Hébreux
IntroductionHébreux 4
Lecture publique et écoute · restitution Proclamation
Craignons donc : la promesse d’entrer dans son repos demeure encore ; que personne parmi vous ne paraisse être resté en arrière.
Nous aussi avons reçu une bonne nouvelle, comme eux. Mais la parole entendue ne leur a servi de rien : elle n’a pas été unie à la foi chez ceux qui l’entendirent.
Nous qui avons cru, nous entrons dans le repos. Dieu a pourtant dit : « Je l’ai juré dans ma colère : ils n’entreront pas dans mon repos », alors même que ses œuvres étaient achevées depuis la fondation du monde.
Car il est dit quelque part au sujet du septième jour : « Dieu se reposa le septième jour de toutes ses œuvres. »

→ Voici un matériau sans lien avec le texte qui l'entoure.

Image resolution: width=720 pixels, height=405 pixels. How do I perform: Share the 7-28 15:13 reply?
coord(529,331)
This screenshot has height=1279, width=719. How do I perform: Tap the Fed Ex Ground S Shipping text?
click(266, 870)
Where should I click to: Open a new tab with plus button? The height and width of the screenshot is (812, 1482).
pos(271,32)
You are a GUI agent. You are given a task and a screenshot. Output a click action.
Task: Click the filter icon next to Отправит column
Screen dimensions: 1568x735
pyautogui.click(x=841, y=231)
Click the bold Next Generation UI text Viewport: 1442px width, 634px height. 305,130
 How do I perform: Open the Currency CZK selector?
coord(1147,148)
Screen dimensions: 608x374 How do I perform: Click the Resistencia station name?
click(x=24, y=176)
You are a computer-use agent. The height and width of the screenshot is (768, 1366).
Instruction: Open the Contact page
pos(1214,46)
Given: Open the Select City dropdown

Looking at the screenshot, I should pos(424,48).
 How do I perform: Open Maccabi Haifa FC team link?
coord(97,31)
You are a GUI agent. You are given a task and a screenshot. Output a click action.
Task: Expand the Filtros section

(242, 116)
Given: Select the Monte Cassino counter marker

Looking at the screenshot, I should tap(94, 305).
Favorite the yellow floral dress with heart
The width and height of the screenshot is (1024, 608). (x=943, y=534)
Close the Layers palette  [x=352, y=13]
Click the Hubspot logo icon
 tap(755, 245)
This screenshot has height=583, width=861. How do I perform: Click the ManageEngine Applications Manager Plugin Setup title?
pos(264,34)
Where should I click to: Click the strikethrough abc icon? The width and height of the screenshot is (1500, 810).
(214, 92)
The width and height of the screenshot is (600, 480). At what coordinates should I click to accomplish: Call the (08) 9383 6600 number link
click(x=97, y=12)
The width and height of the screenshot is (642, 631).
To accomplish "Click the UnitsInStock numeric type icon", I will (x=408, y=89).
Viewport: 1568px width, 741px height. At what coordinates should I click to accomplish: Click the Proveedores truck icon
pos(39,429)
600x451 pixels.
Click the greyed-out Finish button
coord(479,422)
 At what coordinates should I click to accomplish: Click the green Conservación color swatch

Et ailleurs encore : « Ils n’entreront pas dans mon repos. »
Il reste donc à certains d’y entrer. Ceux qui avaient d’abord reçu la bonne nouvelle n’y sont pas entrés à cause de leur désobéissance.
Il fixe donc de nouveau un jour : « Aujourd’hui ». Bien longtemps après, il dit par David : « Aujourd’hui, si vous entendez sa voix, n’endurcissez pas vos cœurs. »
Si Josué leur avait donné le repos, Dieu n’aurait pas parlé plus tard d’un autre jour.
Il reste donc un repos sabbatique pour le peuple de Dieu.
Celui qui entre dans son repos se repose lui aussi de ses œuvres, comme Dieu s’est reposé des siennes.
Efforçons-nous donc d’entrer dans ce repos, afin que personne ne tombe en reproduisant le même exemple de désobéissance.
Car la parole de Dieu est vivante, agissante, plus tranchante qu’une épée à deux tranchants. Elle pénètre jusqu’à la séparation de l’âme et de l’esprit, des articulations et des moelles ; elle discerne les pensées et les intentions du cœur.
Aucune créature n’est cachée devant lui. Tout est nu, mis à découvert aux yeux de celui devant qui nous avons à répondre.
Puisque nous avons un grand grand-prêtre qui a traversé les cieux, Jésus, le Fils de Dieu, tenons fermement notre confession.
Nous n’avons pas un grand-prêtre incapable de compatir à nos faiblesses. Il a été éprouvé en tout comme nous, sans péché.
Approchons-nous donc avec assurance du trône de la grâce : nous y recevrons miséricorde et trouverons grâce pour être secourus au moment opportun.